-- Data to use --
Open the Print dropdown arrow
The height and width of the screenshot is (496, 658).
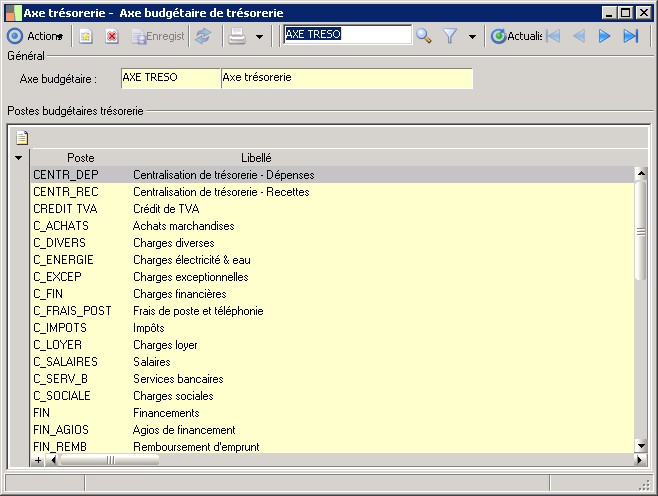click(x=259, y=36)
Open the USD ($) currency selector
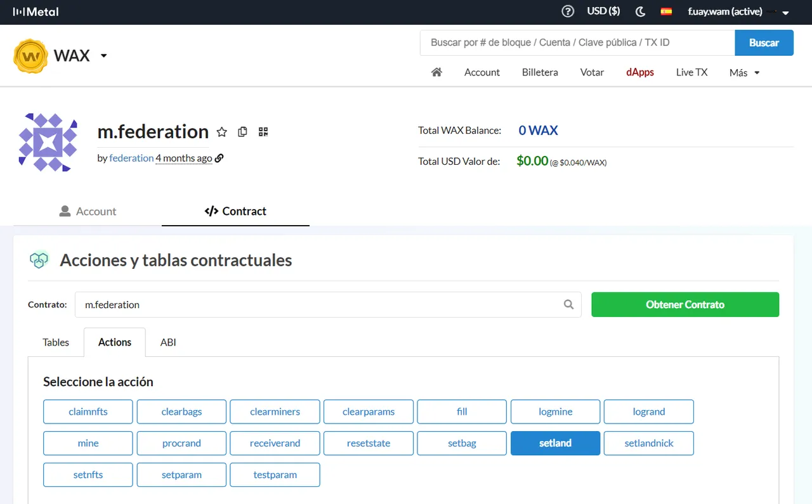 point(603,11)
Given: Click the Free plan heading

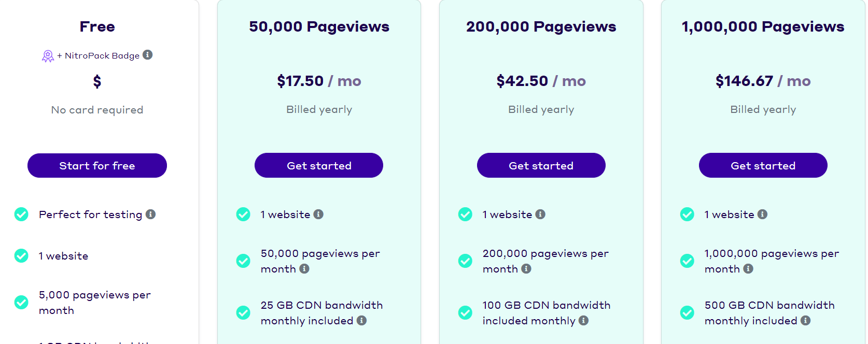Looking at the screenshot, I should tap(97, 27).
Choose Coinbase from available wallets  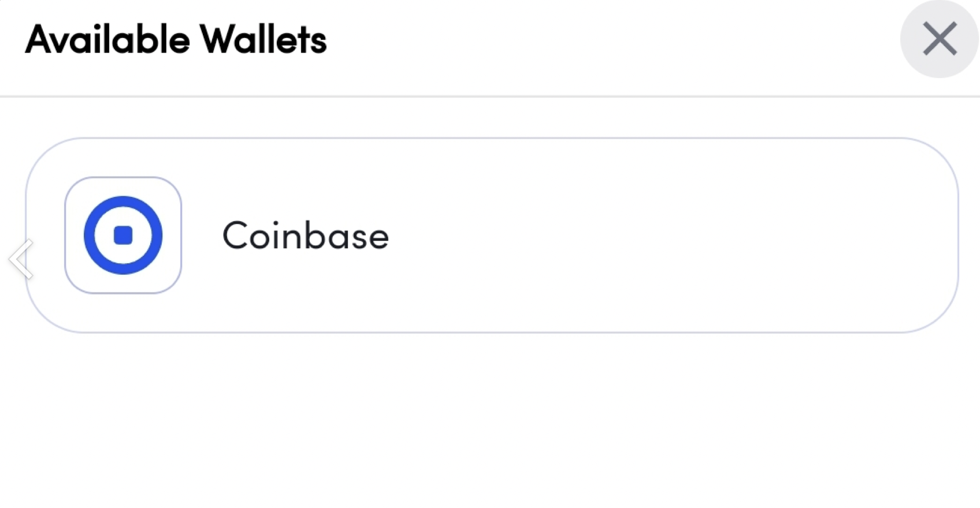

...

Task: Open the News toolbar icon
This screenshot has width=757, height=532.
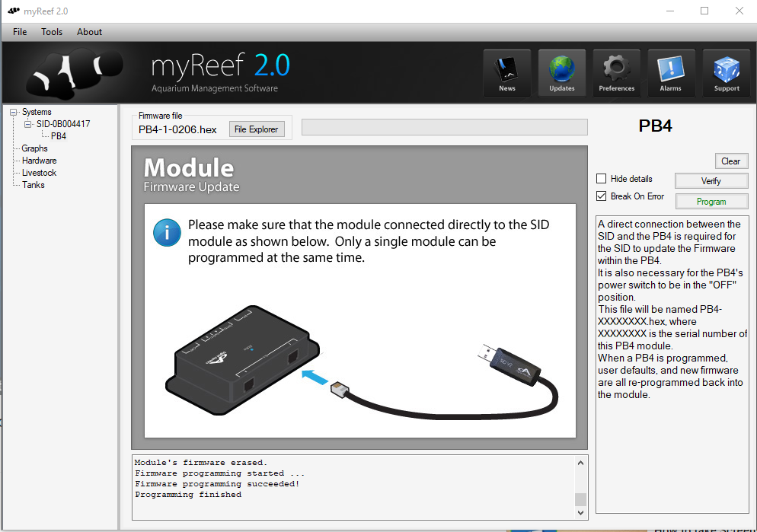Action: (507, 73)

-- Task --
Give back exactly the lines above from the one with "Open the Print dropdown arrow" through the one with "Choose Coinbase from available wallets", both included. Pictures don't belong in the copy.

-- Result for this exercise --
Open the Print dropdown arrow
The height and width of the screenshot is (496, 658).
click(x=259, y=36)
Open the USD ($) currency selector
 point(603,11)
Given: Click the Free plan heading

Looking at the screenshot, I should tap(97, 27).
Choose Coinbase from available wallets  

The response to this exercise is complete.